ISSN 0439-755X
CN 11-1911/B

Acta Psychologica Sinica ›› 2025, Vol. 57 ›› Issue (11): 1988-2000.doi: 10.3724/SP.J.1041.2025.1988

• Reports of Empirical Studies • Previous Articles     Next Articles

Emotional capabilities evaluation of multimodal large language model in dynamic social interaction scenarios

ZHOU Zisen1, HUANG Qi1, TAN Zehong2, LIU Rui3, CAO Ziheng4, MU Fangman5, FAN Yachun2(), QIN Shaozheng1()   

  1. 1State Key Laboratory of Cognitive Neuroscience and Learning, Beijing Normal University, Beijing 100875, China
    2School of Artificial Intelligence, Beijing Normal University, Beijing 100875, China
    3School of Business Administration, Inner Mongolia University of Finance and Economics, Hohhot, Inner Mongolia 010070, China
    4Alibaba Group Holding Ltd, Hangzhou, Zhejiang 310020, China
    5School of Mathematics and Computer Science, Chuxiong Normal University, Chuxiong, Yunnan 675000, China
  • Published:2025-11-25 Online:2025-09-25
  • Contact: Fan Yanchun, E-mail: fanyachun@bnu.edu.cn; Qin Shaozheng, E-mail: szqin@bnu.edu.cn

Abstract:

Multimodal Large Language Models (MLLMs) can process and integrate multimodal data, such as images and text, providing a powerful tool for understanding human psychology and behavior. Combining classic emotional behavior experimental paradigms, this study compares the emotion recognition and prediction abilities of human participants and two mainstream MLLMs in dynamic social interaction contexts, aiming to disentangle the distinct roles of visual features of conversational characters (images) and conversational content (text) in emotion recognition and prediction.

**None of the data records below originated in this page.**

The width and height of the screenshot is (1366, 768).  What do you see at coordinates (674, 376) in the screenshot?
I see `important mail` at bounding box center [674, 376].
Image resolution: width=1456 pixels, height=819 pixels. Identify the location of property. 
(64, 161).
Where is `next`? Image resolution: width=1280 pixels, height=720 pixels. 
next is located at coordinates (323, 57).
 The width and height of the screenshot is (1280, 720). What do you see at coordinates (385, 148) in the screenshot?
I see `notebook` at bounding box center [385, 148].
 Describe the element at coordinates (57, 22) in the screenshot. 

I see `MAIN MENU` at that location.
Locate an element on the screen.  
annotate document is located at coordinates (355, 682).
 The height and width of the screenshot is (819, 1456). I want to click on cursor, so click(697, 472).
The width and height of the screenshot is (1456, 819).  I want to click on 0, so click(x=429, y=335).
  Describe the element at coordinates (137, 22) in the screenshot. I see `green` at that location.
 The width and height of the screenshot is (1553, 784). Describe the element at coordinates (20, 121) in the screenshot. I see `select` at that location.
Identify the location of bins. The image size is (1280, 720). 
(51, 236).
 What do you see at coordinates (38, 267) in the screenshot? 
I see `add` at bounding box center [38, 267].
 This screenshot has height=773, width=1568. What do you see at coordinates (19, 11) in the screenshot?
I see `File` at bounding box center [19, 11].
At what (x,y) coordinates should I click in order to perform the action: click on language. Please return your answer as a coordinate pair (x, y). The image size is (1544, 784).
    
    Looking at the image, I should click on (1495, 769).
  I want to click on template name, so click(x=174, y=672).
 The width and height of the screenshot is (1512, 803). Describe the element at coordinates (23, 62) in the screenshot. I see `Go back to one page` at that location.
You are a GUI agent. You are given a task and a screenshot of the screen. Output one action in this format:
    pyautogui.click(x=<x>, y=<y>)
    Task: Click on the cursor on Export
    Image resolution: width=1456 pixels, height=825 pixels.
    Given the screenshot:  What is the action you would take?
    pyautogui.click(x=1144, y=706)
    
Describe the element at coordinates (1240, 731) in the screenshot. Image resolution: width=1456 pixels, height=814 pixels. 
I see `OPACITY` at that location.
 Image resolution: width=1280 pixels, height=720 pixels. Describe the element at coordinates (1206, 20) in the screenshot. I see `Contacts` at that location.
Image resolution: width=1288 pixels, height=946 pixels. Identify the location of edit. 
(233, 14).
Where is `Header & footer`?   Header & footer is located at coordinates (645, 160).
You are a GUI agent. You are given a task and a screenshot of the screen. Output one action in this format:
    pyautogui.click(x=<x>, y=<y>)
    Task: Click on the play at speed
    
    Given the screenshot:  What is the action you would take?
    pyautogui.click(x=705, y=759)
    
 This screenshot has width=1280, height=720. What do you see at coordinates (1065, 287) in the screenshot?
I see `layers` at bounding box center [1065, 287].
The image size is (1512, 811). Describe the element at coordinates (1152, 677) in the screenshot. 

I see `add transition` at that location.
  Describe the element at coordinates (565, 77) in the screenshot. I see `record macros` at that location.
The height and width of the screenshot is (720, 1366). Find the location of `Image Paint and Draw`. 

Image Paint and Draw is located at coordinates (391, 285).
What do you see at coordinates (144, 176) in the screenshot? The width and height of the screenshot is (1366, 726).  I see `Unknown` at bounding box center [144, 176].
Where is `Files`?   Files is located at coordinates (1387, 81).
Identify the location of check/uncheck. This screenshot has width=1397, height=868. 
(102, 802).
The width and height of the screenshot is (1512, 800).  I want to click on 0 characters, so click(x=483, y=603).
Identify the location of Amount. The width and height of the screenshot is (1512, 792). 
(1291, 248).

The results indicate that the emotion recognition and prediction performance of MLLMs, based on character images and conversational content, exhibits moderate or lower correlations with human participants. Despite a notable gap, MLLMs have begun to demonstrate preliminary capabilities in emotion recognition and prediction similar to human participants in dyadic interactions. Using human performance as a benchmark, the study further compares MLLMs under different conditions: integrating both character images and conversational content, using only character images, or relying solely on conversational content. The results suggest that visual features of character interactions somewhat constrain MLLMs’ basic emotion recognition but effectively facilitate the recognition of complex emotions, while having no significant impact on emotion prediction.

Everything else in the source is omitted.